**Task brief:**
Every entry should be given again exactly, with nothing dropped.

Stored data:
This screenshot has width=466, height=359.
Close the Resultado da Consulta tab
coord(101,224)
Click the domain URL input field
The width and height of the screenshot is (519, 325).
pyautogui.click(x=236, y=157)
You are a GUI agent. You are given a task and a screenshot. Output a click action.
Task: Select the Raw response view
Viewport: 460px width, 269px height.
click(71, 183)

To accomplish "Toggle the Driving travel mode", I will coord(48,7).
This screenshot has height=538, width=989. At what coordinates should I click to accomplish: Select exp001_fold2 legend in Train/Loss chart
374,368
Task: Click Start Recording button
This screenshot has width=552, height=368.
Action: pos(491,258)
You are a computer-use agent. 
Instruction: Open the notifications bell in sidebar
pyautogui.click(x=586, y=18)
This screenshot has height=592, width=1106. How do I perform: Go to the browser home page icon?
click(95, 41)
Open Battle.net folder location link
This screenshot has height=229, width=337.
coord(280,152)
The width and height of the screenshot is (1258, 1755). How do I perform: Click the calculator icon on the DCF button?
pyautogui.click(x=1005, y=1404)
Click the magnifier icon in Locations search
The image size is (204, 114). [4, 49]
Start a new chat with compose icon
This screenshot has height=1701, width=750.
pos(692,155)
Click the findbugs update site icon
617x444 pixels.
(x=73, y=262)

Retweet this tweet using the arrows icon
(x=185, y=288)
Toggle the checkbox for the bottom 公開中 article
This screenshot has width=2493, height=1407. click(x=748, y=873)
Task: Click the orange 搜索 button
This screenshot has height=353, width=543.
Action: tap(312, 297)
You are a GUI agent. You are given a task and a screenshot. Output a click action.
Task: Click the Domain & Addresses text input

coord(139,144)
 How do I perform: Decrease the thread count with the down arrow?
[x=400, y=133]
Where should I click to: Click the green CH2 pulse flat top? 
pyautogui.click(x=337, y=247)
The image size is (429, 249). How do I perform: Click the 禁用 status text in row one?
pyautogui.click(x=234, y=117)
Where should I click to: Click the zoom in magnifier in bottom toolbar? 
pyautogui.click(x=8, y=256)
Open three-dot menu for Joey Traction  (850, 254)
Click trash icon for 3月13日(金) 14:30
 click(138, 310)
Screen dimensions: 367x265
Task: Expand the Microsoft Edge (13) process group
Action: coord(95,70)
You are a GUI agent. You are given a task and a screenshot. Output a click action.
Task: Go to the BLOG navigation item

**Answer to this exercise:**
This screenshot has width=466, height=359.
Close the Resultado da Consulta tab
coord(101,224)
Click the domain URL input field
The width and height of the screenshot is (519, 325).
pyautogui.click(x=236, y=157)
You are a GUI agent. You are given a task and a screenshot. Output a click action.
Task: Select the Raw response view
Viewport: 460px width, 269px height.
click(71, 183)

To accomplish "Toggle the Driving travel mode", I will coord(48,7).
This screenshot has height=538, width=989. At what coordinates should I click to accomplish: Select exp001_fold2 legend in Train/Loss chart
374,368
Task: Click Start Recording button
This screenshot has width=552, height=368.
Action: pos(491,258)
You are a computer-use agent. 
Instruction: Open the notifications bell in sidebar
pyautogui.click(x=586, y=18)
This screenshot has height=592, width=1106. How do I perform: Go to the browser home page icon?
click(95, 41)
Open Battle.net folder location link
This screenshot has height=229, width=337.
coord(280,152)
The width and height of the screenshot is (1258, 1755). How do I perform: Click the calculator icon on the DCF button?
pyautogui.click(x=1005, y=1404)
Click the magnifier icon in Locations search
The image size is (204, 114). [4, 49]
Start a new chat with compose icon
This screenshot has height=1701, width=750.
pos(692,155)
Click the findbugs update site icon
617x444 pixels.
(x=73, y=262)

Retweet this tweet using the arrows icon
(x=185, y=288)
Toggle the checkbox for the bottom 公開中 article
This screenshot has width=2493, height=1407. click(x=748, y=873)
Task: Click the orange 搜索 button
This screenshot has height=353, width=543.
Action: tap(312, 297)
You are a GUI agent. You are given a task and a screenshot. Output a click action.
Task: Click the Domain & Addresses text input

coord(139,144)
 How do I perform: Decrease the thread count with the down arrow?
[x=400, y=133]
Where should I click to: Click the green CH2 pulse flat top? 
pyautogui.click(x=337, y=247)
The image size is (429, 249). How do I perform: Click the 禁用 status text in row one?
pyautogui.click(x=234, y=117)
Where should I click to: Click the zoom in magnifier in bottom toolbar? 
pyautogui.click(x=8, y=256)
Open three-dot menu for Joey Traction  (850, 254)
Click trash icon for 3月13日(金) 14:30
 click(138, 310)
Screen dimensions: 367x265
Task: Expand the Microsoft Edge (13) process group
Action: coord(95,70)
You are a GUI agent. You are given a task and a screenshot. Output a click action.
Task: Go to the BLOG navigation item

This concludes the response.